Our overall findings provide further support for concerns previously raised by systematic reviews on simulation training effectiveness and the lack of use of evidence-based ID guidelines [7, 18]. We also consider the large number of articles identified and included in our analysis an important strength of our study. It is also worth noting the large number of more recent studies included in our analysis, demonstrating growing interest in training healthcare providers for high-risk situations such as PPH [39]. Our findings, however, indicate that even recent studies of simulation neglect to describe using evidence-based ID guidelines and it is thus reasonable to infer that they did not use them. This may significantly compromise learning and transfer of learning. Furthermore, such studies indicate a worrying lack of awareness regarding these ID guidelines on the part of those who design such simulation training [1, 40].

We acknowledge that some of the articles analyzed did report adherence to evidence-based ID guidelines in the PPH simulation training described. However, our strategy using mean score per subscale for our analysis may have led to some of the instructional strengths of some of the simulation trainings described being overlooked and this should be considered a limitation of our study. Analysis of a single simulation training content area (i.e., PPH) may also be seen as a study limitation, notwithstanding the high epidemiological prevalence of PPH and its similarity to other high-risk situations. However, other training content areas that focus more on deliberate practice of routine aspects of a task (such as Rapid Cycle Deliberate Practice) [37] and less on whole-task practice may require a different set of instructional design guidelines. In terms of the selection of raters, our goal of achieving an adequate number of participants may have led to the inclusion of raters who did not strictly adhere to Ericsson’s [41, 42] criteria for being considered an expert.

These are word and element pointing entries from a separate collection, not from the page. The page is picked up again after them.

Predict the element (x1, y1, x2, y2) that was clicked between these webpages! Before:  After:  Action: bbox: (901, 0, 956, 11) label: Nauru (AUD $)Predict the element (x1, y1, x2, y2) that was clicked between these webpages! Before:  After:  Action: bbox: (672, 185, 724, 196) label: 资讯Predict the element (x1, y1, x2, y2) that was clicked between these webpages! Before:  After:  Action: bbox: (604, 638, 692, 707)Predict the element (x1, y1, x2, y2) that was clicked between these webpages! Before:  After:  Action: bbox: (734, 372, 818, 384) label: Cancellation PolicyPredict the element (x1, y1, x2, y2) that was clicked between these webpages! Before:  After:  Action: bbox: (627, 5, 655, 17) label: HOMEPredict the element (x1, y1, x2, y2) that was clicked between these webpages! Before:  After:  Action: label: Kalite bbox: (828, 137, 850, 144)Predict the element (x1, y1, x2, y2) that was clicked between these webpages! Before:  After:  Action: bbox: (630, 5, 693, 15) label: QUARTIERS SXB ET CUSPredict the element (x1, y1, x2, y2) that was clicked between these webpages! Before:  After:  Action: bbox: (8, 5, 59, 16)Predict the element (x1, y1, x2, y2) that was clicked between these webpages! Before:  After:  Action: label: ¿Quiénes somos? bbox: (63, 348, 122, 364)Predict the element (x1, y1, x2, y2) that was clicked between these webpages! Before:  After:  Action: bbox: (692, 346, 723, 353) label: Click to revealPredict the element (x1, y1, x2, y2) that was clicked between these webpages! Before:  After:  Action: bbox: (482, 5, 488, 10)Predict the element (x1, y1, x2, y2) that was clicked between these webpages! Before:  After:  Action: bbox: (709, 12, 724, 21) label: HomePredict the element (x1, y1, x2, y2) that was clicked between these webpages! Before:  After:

Furthermore, some of our experts may have lacked the PPH knowledge necessary to assess content-related design principles (e.g., authenticity). Finally, our aggregation protocol — recoding “not described”/ “not applicable” as “strongly disagree” — may also be seen as a study limitation. We nevertheless believe it is justifiable to consider the lack of reporting of the use of evidence-based ID guidelines as indicating potential disregard as to the importance of such guidelines.

Future studies of the use of evidence-based instructional design guidelines in healthcare simulation should include a larger number of content areas for analysis and aim to identify instructional strengths using specific simulation trainings described in the literature. Likewise, exploratory research design may contribute to a better understanding of the current reasons for shortcomings with regard to adequate description of ID guideline features. The use of alternative rating strategies may also improve interrater reliability.

Conclusion

In conclusion, we highlight the overall paucity of descriptions of the use of evidence-based ID guidelines in simulation training programs for high-risk situations, such as PPH. Encouraging faculty to further promote adequate use and description of these guidelines, particularly when reporting data regarding simulation training programs, may help to improve simulation training effectiveness and transfer of learning.